At the request of the KURIER concerning better remuneration for doctors, the health administration of Senator Ulrike Gote (Greens) spoke at length about the need to raise awareness of the useful work of the ÖGD. As far as money for doctors is concerned, however, she remains reluctant: “The introduction of a collective agreement for doctors for the ÖGD would certainly be a suitable means.”
Hans-Jörg Freese, spokesperson for the Marburger Bund, and his tariff expert Christian Twardy bring some light to the darkness.
Secret protocols, secret reasons for pricing decisions
They point out that ministers of finance delegate collective bargaining matters to employees of their ministries, who represent them in the collective bargaining community of the federal states. And this anonymous group, whose electoral behavior is kept secret, is carrying out a goal that has been in place for more than 15 years: no extra sausages in collective agreements.
According to Twardy, this is due to the fact that in 2006 the Marburger Bund succeeded in obtaining a collective agreement from doctors in university clinics in serious disputes, including a doctors’ strike.
After that, the federal states swore never to allow such special regulations again. And that is why the doctors of the ÖGD were still looking financially.
Because of this, a doctor in a hospital would usually have no interest in switching to ÖGD, because he is suddenly put on the same footing as an administrative employee and immediately earns around 1,000 euros less.
If the doctor was the chief medical officer of the clinic, the loss is even greater. According to Freese, doctors in the medical service of mutual insurance companies also receive 1,000 to 1,500 euros more than an ÖGD doctor.

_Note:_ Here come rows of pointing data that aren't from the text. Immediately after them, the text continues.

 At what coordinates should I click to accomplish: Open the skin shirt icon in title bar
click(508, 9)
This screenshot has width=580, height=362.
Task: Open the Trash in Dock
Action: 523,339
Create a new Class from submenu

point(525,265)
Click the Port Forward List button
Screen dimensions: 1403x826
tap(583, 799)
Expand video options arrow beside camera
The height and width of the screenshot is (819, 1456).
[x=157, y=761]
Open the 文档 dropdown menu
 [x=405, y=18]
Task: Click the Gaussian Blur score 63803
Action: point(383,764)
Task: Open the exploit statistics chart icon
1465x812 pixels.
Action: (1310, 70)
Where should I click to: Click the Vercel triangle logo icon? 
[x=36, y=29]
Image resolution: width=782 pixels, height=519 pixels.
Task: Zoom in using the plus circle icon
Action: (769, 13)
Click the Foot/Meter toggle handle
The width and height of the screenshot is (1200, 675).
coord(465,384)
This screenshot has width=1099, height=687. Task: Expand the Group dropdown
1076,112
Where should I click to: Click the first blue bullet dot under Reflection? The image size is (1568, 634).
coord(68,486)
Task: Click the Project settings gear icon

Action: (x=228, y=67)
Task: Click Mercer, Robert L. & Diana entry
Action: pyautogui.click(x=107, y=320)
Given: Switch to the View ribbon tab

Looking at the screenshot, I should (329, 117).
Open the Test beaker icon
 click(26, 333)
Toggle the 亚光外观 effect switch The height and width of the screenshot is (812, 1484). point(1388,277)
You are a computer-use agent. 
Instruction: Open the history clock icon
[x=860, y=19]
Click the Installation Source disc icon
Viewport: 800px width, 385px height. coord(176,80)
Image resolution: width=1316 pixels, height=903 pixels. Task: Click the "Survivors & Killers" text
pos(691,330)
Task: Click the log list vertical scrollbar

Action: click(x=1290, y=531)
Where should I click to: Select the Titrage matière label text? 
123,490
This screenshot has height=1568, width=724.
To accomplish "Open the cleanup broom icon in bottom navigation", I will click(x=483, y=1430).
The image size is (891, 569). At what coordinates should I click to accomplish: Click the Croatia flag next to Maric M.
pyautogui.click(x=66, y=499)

Bad salary after twelve years of training and development
Reminder: We are looking for specialists who studied after school and then followed a specialized training which lasted a total of ten years. And who – see above – have to deal with a very wide range of tasks.
Neighborhoods must offer regulated working hours, subsidized company tickets or sports lessons during working hours in order to attract anyone.
The Berlin Senate therefore resorted to its rucksack to make the service of the health department more financially attractive, even having to painstakingly pursue the resistance of Berlin’s main staff council in court.
Berlin no longer wants to be excluded from the collective bargaining community of the federal states
The trick: The Senate hasn’t agreed to its own collective bargaining agreement because it desperately wants to avoid being shut out of the federal states’ collective bargaining community again, as was the case between 1994 and 2013 – at the time because of the West pays for Employees of the East.
On the contrary, since February 2020, in “justified individual cases”, newly hired specialists in the health authorities can receive a salary outside the collective agreement up to what a doctor from a university hospital receives.
According to Twardy, this represents around 6,500 euros in the first year. The lowest level in the Länder collective agreement, on the other hand, is well below 5000 euros gross.
According to the Senate administration, however, a rat’s tail of conditions must be fulfilled for the conclusion of such contracts, and as of March 1, 2022, it was possible to conclude exactly six of them in all of Berlin.
Only those who successfully apply to leave Berlin can top up their salary if they decide to stay
Specialists already hired can also receive a monthly allowance of up to 1,000 euros in “justified individual cases”. A settlement so far granted to 57 doctors, but which will expire at the end of 2023.

Widders won’t mourn her: “She won’t be eligible for retirement and will cause resentment when colleagues who are equally qualified but earn different sums sit across from each other.”
But above all, according to Widders, the path to this allowance for existing staff is winding: “Colleagues must first have applied successfully outside Berlin in order to then be able to take advantage of the non-tariff regulation in Berlin.”